━━━━━ Source records

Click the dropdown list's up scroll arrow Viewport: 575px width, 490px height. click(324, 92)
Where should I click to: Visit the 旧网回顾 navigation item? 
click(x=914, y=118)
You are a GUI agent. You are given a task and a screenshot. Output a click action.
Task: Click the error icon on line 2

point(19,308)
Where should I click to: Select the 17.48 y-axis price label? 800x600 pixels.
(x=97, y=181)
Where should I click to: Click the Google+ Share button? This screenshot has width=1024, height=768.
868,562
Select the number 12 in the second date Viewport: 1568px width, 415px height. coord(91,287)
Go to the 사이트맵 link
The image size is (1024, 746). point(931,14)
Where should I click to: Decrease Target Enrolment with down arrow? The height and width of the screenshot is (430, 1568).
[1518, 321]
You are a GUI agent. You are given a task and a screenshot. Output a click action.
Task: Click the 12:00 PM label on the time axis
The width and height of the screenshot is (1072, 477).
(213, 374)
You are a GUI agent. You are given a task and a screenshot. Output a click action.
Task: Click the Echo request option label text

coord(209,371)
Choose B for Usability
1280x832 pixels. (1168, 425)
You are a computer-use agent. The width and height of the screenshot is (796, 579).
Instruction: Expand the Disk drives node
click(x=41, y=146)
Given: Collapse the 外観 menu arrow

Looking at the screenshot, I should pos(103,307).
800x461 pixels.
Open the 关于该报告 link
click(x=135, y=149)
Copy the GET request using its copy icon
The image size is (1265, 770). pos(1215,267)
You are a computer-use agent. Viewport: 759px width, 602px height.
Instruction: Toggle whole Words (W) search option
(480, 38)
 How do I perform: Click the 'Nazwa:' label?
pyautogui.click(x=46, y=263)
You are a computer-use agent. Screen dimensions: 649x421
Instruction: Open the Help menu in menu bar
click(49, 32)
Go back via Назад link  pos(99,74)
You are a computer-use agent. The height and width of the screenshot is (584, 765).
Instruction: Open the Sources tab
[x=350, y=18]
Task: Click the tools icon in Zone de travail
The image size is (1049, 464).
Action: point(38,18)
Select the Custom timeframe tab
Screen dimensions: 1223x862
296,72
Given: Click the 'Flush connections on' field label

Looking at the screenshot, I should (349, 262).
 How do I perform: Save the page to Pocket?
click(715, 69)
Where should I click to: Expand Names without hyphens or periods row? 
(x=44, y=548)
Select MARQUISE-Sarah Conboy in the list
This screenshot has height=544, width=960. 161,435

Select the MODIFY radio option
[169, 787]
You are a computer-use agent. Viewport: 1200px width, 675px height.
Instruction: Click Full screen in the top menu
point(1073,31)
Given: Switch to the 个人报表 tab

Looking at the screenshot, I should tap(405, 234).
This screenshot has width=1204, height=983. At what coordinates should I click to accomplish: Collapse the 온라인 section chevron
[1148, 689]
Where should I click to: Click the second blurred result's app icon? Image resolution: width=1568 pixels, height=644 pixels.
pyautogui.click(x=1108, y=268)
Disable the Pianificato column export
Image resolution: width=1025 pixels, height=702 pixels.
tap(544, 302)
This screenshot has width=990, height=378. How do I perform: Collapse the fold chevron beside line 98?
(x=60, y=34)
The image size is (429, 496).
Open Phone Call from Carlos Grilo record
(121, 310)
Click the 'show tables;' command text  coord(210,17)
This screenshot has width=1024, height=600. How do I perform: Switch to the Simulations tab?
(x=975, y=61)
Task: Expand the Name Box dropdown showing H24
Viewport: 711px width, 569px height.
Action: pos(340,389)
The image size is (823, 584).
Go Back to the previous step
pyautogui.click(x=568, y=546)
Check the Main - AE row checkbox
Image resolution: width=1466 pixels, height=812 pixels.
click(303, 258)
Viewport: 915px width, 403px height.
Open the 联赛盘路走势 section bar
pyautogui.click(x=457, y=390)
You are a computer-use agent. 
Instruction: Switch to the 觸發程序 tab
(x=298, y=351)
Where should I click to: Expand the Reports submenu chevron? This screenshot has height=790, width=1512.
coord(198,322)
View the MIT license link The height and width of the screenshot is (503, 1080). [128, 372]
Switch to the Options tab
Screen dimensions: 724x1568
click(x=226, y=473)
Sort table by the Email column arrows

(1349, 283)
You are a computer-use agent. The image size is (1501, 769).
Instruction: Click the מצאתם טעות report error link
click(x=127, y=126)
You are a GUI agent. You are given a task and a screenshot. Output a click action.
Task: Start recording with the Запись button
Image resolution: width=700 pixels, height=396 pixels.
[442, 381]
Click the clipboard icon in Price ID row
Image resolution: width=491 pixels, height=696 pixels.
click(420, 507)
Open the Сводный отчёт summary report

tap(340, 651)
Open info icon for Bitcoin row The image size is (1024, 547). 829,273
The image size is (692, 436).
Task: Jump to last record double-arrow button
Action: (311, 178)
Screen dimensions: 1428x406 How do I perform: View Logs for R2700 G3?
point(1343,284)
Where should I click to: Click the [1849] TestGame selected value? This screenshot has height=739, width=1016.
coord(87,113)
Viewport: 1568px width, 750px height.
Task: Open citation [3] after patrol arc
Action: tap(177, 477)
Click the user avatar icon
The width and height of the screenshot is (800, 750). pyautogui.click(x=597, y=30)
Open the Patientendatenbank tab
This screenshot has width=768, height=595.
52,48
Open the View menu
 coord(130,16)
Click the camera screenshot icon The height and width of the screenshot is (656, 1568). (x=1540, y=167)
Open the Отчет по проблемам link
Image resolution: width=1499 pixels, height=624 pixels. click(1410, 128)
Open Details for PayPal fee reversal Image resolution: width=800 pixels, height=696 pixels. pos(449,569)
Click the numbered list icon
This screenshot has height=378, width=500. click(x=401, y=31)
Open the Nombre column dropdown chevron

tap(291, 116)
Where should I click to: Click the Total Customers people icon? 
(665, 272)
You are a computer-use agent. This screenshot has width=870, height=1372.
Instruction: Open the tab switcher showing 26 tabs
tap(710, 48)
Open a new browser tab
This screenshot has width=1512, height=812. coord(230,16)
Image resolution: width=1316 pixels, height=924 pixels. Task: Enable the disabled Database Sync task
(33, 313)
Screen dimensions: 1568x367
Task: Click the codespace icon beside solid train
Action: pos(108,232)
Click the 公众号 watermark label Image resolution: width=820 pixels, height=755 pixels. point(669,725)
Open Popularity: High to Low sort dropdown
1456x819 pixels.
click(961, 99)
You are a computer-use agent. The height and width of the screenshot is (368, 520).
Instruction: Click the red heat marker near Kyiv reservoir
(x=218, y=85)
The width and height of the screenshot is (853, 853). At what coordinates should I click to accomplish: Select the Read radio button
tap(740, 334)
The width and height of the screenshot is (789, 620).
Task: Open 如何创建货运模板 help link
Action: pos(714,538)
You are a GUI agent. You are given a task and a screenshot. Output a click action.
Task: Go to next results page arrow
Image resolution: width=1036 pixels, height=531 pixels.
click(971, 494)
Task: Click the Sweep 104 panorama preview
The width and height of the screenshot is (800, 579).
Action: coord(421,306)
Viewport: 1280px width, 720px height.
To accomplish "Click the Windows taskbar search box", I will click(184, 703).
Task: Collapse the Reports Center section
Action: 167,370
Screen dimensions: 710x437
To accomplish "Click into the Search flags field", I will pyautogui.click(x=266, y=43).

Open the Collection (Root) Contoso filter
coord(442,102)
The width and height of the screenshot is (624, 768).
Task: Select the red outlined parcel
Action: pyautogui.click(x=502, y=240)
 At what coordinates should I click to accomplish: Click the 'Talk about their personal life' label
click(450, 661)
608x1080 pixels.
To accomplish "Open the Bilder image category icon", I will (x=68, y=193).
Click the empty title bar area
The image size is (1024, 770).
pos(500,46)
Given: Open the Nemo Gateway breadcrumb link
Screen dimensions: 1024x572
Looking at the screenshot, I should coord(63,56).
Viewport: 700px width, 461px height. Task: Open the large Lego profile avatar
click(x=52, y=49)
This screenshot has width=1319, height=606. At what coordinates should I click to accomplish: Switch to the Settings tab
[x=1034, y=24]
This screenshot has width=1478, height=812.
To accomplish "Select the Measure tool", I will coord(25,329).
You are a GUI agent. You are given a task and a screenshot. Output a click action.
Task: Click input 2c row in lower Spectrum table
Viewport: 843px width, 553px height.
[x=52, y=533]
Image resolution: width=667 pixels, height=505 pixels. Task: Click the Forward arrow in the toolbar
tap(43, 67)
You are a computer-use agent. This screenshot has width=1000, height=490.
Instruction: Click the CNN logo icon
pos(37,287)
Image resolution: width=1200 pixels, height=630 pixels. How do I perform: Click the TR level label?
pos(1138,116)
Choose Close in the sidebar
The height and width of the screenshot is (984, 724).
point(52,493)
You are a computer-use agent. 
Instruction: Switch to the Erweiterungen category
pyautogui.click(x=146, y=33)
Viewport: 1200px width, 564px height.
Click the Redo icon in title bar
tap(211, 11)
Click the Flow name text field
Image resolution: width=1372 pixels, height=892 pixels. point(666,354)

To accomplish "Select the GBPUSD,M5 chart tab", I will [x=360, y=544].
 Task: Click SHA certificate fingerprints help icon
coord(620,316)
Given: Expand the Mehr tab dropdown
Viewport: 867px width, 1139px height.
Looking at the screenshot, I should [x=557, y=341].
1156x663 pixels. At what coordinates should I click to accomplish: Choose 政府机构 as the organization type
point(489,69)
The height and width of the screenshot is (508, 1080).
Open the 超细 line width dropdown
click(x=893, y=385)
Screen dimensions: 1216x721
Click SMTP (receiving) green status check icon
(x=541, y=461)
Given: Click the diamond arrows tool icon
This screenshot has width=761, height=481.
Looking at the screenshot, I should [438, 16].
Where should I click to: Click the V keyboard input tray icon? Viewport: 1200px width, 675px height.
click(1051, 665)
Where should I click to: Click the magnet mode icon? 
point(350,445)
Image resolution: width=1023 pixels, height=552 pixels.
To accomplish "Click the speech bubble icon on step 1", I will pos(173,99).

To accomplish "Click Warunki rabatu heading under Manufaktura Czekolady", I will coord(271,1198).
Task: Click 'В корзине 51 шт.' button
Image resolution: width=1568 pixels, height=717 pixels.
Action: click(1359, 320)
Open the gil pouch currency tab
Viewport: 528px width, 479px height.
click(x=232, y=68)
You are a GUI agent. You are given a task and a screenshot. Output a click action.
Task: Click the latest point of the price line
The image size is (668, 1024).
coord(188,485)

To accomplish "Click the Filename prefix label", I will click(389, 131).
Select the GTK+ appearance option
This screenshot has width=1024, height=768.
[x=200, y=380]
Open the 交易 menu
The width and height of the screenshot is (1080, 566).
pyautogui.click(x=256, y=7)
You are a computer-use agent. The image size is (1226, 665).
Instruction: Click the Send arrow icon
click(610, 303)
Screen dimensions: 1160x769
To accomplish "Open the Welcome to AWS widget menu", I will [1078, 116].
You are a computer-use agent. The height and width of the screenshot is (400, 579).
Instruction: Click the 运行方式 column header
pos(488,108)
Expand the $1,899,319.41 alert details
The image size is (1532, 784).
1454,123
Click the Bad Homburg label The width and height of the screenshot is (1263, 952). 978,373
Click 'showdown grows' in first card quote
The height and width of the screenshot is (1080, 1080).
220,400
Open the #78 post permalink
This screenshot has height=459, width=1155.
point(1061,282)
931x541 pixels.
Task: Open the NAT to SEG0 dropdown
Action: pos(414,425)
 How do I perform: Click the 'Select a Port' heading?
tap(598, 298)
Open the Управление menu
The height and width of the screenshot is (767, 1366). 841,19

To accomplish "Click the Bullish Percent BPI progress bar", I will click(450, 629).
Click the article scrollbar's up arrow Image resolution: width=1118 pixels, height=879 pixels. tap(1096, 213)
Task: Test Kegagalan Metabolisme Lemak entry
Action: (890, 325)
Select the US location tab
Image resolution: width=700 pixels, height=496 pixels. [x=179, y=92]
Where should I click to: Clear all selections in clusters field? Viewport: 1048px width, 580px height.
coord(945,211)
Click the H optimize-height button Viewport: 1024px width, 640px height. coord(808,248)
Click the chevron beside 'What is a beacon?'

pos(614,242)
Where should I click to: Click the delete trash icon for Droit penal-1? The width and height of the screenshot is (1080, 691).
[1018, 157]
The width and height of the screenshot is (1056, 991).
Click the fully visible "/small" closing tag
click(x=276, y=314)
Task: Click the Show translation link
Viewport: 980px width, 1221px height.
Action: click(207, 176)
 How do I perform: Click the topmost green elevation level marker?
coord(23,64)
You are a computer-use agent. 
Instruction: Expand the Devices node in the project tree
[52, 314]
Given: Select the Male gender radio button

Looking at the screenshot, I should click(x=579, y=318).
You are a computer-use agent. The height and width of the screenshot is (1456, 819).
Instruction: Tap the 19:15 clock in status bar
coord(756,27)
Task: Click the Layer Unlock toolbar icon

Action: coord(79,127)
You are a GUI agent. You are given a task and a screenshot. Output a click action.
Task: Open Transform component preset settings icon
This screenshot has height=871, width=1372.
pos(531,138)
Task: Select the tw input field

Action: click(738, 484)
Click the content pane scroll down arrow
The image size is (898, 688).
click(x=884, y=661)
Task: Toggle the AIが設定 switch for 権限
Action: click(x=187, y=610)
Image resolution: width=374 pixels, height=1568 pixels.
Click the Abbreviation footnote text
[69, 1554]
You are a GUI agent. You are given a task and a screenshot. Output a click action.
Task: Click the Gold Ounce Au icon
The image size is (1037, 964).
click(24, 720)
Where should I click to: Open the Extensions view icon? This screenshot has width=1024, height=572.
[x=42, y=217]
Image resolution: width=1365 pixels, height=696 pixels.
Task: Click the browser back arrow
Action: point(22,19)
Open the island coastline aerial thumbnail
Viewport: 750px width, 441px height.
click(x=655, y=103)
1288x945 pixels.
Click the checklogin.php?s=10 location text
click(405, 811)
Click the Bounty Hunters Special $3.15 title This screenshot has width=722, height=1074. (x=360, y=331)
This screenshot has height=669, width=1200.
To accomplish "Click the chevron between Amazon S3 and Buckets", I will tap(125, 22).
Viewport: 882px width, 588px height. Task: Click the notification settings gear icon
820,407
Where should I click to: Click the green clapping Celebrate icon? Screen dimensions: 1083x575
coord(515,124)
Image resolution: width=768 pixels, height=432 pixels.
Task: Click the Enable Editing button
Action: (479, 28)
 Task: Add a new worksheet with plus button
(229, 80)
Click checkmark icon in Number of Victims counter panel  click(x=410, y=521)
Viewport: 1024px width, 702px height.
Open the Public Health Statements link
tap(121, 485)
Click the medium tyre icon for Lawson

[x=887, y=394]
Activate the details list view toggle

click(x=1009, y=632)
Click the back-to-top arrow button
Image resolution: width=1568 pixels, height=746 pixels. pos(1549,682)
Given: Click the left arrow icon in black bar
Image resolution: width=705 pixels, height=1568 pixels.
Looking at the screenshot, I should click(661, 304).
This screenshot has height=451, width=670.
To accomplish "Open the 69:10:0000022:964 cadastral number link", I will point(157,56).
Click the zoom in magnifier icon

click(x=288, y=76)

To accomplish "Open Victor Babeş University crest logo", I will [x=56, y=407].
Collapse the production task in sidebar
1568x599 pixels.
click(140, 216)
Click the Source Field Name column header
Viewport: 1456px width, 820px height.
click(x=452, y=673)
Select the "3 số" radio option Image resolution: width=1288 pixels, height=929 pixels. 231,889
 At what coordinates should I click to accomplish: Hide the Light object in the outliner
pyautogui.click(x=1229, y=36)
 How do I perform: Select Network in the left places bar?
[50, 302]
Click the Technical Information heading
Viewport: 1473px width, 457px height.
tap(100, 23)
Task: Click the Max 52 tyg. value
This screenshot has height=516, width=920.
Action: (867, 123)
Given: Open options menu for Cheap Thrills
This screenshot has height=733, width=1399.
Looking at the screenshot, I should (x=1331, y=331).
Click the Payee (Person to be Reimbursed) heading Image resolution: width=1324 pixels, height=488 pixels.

━━━━━━━━━━

Repeat, word for word, the lines above between the line holding "Image resolution: width=1023" and the line holding "Task: Click 'В корзине 51 шт.' button", inclusive; omit everything else.

Image resolution: width=1023 pixels, height=552 pixels.
To accomplish "Click the speech bubble icon on step 1", I will pos(173,99).

To accomplish "Click Warunki rabatu heading under Manufaktura Czekolady", I will coord(271,1198).
Task: Click 'В корзине 51 шт.' button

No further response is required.